De manière comparable, la différence entre le groupe professionnel du père et celui de l'individu est plus marquée chez les femmes que chez les hommes, du fait des différences de structure importantes entre emplois féminins et masculins. Mais si l'on cherche à redresser ce « biais » d'observation, la destinée professionnelle ne paraît pas moins dépendante de l'origine sociale pour l'un ou l'autre sexe.
Parmi les caractéristiques de la famille d'origine statistiquement liées aux destinées sociales, on peut relever aussi une relation négative de la mobilité sociale avec le nombre de frères et sœurs.
Variant avec les conjonctures socioéconomiques associées à des transformations des structures professionnelles, la mobilité sociale diffère géographiquement dans un même pays (elle est plus importante en Ile-de-France par exemple) et historiquement. Le mouvement d'accroissement des flux de mobilité qui a pu s'observer au fil des enquêtes des années 1950 aux années 1990 marque le pas depuis lors. L'étude de la mobilité en fonction des années de naissance fait apparaître non une diminution de son volume global mais une augmentation de la part de mobilité descendante à partir des générations nées dans les années 1950 et 1960.

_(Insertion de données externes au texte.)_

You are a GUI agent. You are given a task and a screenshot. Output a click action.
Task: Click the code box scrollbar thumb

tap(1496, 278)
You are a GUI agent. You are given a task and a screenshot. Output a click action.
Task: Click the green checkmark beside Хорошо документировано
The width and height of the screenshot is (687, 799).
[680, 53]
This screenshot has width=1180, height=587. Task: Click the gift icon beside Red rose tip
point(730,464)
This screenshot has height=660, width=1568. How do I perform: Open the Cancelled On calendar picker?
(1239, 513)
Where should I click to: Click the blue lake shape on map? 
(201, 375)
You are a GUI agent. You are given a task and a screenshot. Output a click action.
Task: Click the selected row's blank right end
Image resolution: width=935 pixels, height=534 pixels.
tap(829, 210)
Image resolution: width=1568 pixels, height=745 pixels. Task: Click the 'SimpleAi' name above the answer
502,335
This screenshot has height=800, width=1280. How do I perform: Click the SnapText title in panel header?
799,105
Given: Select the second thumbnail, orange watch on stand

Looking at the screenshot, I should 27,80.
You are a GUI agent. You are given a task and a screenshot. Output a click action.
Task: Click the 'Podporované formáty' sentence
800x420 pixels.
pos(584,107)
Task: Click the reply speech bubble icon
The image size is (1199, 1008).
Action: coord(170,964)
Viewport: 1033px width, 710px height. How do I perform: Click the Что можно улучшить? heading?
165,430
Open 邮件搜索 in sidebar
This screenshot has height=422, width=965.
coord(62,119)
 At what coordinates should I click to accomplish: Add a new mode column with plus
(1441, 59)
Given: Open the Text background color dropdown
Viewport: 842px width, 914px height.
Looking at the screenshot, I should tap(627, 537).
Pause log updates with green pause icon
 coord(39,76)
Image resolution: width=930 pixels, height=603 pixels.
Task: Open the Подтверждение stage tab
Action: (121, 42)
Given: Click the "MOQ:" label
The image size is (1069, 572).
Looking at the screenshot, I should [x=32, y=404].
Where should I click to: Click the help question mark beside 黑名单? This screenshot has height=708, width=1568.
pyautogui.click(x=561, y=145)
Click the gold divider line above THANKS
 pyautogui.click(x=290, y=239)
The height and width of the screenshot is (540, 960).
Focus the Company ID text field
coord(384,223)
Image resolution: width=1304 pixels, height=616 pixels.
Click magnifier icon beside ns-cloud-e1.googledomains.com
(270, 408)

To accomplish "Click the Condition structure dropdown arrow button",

Une question récurrente est de savoir si les progrès de la scolarisation et l'importance croissante des résultats scolaires pour les destinées professionnelles débouchent sur un affaiblissement de la relation entre origine et destinée. En dépit de l'élévation générale des durées de scolarisation et des niveaux de diplômes, l'association entre origine sociale et réussite scolaire reste très marquée d'une part, et l'origine sociale différencie aussi les destinées sociales même à diplôme constant, d'autre part.